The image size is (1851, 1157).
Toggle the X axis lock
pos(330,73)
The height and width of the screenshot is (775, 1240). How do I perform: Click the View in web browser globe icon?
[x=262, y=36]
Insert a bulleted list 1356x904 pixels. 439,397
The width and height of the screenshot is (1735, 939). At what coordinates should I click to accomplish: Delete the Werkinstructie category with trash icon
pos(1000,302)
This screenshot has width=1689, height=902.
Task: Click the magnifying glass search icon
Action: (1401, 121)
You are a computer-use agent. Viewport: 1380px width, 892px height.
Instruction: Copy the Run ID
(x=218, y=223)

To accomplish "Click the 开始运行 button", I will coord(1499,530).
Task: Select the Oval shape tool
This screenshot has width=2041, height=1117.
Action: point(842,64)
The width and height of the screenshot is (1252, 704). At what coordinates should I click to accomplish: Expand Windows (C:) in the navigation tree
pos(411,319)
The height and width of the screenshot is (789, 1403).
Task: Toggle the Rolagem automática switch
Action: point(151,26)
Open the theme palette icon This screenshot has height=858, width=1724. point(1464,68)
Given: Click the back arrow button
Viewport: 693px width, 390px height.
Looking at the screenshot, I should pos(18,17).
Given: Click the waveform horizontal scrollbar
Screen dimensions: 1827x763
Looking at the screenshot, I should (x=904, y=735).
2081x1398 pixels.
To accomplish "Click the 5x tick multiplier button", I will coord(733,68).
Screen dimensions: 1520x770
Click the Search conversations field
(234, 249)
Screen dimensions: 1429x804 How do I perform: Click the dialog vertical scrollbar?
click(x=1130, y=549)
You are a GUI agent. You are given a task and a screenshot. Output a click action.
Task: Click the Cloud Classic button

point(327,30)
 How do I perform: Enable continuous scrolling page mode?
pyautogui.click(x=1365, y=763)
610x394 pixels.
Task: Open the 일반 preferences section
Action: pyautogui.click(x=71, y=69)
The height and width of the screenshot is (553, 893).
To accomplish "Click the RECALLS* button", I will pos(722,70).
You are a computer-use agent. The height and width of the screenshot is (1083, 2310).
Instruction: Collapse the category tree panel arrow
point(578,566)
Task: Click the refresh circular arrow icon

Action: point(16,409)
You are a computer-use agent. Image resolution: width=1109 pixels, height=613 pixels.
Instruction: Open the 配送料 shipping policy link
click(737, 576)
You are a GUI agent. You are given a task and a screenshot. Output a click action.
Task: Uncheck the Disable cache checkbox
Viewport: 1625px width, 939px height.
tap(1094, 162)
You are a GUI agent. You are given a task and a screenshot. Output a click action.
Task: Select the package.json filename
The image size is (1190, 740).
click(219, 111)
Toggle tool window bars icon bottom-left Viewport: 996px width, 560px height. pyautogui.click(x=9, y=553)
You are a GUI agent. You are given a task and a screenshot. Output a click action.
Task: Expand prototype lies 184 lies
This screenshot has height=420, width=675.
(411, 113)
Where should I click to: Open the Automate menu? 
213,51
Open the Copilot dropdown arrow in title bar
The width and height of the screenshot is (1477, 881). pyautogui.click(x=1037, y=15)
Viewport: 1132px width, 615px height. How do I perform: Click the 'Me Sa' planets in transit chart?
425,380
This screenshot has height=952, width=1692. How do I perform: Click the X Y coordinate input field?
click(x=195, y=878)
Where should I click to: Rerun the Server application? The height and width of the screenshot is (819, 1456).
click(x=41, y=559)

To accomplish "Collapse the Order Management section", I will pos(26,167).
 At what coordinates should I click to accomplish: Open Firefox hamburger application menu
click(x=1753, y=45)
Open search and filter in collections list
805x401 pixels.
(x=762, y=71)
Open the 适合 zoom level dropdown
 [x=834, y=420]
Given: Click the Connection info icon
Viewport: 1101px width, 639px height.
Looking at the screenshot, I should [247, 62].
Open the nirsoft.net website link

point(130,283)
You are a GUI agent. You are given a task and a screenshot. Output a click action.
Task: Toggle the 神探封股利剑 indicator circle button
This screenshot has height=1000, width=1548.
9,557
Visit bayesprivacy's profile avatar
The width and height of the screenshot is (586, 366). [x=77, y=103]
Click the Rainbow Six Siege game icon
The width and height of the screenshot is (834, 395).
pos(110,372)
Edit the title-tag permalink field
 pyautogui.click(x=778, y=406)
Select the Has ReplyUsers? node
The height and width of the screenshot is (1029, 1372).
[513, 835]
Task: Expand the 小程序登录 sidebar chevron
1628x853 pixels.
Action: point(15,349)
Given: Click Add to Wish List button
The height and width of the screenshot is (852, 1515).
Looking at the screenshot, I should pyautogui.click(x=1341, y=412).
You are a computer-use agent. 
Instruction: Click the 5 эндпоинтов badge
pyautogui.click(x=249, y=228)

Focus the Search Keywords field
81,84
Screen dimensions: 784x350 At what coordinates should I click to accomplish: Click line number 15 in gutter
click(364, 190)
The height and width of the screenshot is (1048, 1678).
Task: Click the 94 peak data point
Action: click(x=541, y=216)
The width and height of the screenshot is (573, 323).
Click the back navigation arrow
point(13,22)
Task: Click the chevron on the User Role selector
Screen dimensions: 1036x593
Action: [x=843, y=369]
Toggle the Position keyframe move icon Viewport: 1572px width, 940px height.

§ What to work on
Take each line of the material above that holds the string "will" and copy it.

§ Solved problem
To accomplish "Click the 开始运行 button", I will coord(1499,530).
To accomplish "Click the 5x tick multiplier button", I will coord(733,68).
To accomplish "Click the RECALLS* button", I will pos(722,70).
To accomplish "Collapse the Order Management section", I will pos(26,167).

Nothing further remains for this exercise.